[Stored data entries]
-------------------------
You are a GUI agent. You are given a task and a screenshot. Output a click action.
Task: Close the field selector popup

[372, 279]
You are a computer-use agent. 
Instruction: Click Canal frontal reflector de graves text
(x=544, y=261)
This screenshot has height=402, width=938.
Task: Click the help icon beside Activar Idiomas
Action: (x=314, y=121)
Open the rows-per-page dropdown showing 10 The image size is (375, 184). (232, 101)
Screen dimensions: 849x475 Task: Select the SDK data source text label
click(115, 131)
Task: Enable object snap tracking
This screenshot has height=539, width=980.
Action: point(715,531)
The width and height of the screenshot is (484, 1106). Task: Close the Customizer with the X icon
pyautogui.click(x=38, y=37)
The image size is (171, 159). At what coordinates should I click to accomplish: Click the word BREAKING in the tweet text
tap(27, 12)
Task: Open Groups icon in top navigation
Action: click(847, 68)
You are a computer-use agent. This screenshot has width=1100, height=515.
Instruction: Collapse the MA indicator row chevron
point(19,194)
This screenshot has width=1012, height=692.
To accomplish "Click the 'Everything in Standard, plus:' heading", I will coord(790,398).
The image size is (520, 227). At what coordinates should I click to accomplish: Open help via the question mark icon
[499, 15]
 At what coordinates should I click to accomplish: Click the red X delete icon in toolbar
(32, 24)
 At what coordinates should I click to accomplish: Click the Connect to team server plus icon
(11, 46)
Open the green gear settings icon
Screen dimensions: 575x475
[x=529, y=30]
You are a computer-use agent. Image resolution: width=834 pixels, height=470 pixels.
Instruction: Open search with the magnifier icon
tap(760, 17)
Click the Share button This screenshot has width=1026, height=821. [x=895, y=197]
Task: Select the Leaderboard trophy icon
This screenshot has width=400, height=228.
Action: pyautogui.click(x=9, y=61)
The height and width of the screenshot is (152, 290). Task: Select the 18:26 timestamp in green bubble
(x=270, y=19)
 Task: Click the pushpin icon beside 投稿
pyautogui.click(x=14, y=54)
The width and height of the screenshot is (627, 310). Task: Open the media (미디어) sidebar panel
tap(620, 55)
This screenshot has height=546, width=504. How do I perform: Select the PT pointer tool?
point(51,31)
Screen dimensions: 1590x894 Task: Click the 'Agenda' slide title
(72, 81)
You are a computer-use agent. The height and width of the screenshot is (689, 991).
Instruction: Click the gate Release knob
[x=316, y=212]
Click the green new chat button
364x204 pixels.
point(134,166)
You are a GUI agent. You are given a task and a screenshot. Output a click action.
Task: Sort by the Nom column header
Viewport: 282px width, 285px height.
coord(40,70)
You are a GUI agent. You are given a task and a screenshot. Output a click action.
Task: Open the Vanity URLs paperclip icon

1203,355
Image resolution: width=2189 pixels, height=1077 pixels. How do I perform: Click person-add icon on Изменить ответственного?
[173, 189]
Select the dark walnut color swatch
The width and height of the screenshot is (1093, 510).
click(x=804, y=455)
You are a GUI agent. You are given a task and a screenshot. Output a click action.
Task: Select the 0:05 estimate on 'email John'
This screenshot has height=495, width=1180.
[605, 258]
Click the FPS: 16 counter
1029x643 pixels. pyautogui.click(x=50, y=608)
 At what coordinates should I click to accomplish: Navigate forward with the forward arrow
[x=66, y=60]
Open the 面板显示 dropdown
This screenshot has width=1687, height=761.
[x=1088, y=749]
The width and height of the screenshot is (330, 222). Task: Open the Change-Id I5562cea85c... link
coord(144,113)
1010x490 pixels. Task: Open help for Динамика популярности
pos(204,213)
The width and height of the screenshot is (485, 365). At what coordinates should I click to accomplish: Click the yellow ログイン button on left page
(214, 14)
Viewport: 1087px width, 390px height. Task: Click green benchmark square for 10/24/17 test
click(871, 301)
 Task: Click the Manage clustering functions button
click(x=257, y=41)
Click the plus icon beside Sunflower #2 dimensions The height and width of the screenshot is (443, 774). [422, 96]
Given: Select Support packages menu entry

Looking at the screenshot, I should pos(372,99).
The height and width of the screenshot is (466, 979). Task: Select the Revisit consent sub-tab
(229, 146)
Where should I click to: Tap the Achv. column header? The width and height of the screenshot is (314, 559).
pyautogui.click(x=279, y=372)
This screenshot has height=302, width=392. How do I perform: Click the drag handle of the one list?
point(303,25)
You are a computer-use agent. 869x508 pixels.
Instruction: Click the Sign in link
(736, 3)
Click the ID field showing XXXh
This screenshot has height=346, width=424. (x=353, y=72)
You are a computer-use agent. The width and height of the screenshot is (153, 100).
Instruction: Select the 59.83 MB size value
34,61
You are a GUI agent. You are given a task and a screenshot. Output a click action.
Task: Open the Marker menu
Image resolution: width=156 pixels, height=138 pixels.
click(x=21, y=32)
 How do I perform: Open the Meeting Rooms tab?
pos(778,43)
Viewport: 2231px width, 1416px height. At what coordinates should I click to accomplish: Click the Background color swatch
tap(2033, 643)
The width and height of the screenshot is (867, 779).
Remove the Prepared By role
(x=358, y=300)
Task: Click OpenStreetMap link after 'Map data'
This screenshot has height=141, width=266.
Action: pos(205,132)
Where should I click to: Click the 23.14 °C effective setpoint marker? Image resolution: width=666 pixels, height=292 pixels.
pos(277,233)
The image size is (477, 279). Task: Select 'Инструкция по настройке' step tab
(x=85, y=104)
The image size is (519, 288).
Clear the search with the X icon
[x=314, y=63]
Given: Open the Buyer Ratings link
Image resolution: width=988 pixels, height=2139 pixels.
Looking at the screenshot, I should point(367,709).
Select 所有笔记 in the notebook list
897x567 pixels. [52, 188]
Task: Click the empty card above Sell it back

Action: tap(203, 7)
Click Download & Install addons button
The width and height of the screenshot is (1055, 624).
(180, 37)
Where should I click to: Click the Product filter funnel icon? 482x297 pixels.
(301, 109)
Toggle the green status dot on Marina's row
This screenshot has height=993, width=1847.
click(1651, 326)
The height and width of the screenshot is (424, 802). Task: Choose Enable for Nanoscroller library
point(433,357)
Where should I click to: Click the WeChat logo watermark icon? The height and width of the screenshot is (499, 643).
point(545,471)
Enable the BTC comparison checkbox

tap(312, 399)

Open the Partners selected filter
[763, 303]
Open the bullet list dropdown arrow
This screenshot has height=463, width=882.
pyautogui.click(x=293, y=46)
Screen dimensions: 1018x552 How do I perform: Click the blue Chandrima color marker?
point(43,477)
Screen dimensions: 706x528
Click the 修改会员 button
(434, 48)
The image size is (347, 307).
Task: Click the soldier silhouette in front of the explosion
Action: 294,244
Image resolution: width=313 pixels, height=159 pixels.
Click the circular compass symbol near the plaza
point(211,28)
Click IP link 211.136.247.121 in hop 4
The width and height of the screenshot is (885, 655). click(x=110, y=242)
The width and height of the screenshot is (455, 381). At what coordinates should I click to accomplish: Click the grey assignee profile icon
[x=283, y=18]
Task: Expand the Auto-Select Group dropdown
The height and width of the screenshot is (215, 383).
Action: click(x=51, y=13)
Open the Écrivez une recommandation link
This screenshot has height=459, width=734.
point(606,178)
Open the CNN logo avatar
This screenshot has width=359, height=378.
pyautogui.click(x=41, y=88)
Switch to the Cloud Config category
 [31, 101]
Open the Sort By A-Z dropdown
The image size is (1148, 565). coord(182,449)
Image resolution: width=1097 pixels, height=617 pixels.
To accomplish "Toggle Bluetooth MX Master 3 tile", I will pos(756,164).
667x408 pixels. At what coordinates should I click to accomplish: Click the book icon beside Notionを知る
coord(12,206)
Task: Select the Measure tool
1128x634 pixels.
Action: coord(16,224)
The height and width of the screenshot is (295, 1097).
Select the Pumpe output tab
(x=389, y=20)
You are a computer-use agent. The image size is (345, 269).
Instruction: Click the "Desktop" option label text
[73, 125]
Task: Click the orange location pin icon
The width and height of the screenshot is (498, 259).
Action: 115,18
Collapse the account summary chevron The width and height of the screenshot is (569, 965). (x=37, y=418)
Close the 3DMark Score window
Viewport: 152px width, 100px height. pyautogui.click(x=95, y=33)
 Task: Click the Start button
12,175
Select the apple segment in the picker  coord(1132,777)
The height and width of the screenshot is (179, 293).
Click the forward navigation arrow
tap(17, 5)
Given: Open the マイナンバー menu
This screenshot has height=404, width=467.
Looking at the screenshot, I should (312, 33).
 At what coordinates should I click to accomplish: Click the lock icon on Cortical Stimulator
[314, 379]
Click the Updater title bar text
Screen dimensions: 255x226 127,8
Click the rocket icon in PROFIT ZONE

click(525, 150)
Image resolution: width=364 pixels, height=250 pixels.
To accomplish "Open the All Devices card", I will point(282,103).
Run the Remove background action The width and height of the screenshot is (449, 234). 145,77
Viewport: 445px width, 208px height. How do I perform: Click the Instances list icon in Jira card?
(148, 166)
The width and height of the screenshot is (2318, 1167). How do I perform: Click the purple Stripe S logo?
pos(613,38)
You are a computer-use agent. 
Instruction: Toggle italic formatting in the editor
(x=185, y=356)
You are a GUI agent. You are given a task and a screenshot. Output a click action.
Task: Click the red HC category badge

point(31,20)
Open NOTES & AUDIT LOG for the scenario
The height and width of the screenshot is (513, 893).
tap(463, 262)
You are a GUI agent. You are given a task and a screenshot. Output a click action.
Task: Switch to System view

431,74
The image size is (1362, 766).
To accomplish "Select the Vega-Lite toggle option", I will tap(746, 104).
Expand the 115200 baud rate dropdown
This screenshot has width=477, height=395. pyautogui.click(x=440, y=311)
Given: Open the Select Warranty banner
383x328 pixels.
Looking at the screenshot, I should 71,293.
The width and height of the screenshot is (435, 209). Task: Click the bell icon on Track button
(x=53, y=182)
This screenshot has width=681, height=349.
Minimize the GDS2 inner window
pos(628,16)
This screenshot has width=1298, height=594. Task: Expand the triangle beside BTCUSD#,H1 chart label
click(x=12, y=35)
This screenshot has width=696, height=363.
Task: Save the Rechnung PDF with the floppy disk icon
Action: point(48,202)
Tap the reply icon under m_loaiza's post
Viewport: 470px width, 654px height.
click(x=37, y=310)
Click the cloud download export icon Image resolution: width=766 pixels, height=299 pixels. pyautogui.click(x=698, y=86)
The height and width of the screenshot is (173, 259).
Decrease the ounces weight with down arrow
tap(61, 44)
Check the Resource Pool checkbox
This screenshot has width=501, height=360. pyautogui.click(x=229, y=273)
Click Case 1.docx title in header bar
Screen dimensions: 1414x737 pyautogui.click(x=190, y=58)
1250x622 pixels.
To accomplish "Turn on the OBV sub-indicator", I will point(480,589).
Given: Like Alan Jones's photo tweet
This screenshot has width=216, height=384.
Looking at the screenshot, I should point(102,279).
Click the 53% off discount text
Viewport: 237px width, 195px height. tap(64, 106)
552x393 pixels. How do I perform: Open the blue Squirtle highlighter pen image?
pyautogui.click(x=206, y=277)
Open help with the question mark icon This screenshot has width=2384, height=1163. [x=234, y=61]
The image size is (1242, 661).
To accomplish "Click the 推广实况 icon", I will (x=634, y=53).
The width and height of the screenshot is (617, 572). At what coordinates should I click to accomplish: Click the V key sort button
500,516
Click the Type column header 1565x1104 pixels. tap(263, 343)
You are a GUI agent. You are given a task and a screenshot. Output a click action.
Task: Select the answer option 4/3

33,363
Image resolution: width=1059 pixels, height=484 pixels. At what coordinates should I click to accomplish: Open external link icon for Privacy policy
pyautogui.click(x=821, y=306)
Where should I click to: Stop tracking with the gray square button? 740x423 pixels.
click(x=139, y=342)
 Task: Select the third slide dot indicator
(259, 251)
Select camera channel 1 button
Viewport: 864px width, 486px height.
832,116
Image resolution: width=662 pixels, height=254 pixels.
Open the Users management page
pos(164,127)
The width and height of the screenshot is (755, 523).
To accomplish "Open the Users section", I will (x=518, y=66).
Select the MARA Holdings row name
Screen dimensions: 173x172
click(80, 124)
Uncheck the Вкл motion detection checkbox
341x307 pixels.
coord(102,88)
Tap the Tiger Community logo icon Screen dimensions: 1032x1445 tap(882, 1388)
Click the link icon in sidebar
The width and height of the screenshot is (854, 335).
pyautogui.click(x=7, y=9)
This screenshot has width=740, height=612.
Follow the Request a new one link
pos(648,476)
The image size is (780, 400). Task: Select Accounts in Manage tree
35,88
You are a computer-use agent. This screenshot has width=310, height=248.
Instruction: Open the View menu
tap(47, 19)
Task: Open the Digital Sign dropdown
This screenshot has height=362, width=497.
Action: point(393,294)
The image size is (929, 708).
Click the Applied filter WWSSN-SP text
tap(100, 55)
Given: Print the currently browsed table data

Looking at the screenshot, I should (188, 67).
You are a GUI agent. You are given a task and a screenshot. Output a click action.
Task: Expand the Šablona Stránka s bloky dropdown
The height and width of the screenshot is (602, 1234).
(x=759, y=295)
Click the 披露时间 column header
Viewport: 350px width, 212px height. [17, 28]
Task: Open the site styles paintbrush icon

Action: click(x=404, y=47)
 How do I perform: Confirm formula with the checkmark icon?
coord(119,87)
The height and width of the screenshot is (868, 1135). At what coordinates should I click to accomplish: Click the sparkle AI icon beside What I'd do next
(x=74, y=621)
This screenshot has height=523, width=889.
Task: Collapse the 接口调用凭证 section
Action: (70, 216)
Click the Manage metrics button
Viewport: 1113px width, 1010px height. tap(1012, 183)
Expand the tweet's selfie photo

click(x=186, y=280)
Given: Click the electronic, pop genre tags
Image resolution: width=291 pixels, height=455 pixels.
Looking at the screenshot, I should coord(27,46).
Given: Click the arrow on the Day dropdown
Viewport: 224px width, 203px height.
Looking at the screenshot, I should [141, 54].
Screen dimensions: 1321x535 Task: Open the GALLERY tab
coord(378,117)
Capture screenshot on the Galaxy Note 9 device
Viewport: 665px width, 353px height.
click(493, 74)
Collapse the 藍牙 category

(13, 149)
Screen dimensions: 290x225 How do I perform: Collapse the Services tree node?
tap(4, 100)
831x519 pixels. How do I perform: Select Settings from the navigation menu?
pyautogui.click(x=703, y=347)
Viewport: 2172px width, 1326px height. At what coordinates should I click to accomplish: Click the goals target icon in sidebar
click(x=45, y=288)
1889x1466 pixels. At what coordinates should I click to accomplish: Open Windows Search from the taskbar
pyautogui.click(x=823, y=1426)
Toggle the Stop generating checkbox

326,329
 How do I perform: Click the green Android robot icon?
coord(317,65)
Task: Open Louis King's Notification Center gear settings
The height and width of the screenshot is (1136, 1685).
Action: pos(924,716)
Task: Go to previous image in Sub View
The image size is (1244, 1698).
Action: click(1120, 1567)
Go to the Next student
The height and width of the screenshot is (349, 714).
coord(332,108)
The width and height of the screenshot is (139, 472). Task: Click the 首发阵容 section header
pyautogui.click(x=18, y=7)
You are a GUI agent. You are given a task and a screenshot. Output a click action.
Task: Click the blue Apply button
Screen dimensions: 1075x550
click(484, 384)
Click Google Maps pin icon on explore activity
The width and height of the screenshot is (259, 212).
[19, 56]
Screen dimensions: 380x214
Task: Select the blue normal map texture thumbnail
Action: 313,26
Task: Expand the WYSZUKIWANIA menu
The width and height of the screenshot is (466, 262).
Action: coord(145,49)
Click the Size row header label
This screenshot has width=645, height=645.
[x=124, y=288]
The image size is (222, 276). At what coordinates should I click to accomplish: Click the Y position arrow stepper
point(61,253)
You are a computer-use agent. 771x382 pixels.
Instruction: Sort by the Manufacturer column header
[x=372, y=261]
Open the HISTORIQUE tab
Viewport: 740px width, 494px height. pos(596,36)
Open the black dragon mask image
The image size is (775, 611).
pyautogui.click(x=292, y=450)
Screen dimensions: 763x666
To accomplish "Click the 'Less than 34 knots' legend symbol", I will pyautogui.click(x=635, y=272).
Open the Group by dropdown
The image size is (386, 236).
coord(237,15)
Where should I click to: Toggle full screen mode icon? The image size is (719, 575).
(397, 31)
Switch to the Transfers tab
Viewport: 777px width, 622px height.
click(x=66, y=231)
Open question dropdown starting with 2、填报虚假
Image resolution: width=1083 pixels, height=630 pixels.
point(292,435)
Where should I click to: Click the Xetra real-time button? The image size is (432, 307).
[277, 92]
-------------------------
Pick out every line in the records that contains the word "logo", and copy each of those lines.

Where should I click to: Click the WeChat logo watermark icon? The height and width of the screenshot is (499, 643).
Open the CNN logo avatar
The width and height of the screenshot is (2318, 1167). How do I perform: Click the purple Stripe S logo?
Tap the Tiger Community logo icon Screen dimensions: 1032x1445 tap(882, 1388)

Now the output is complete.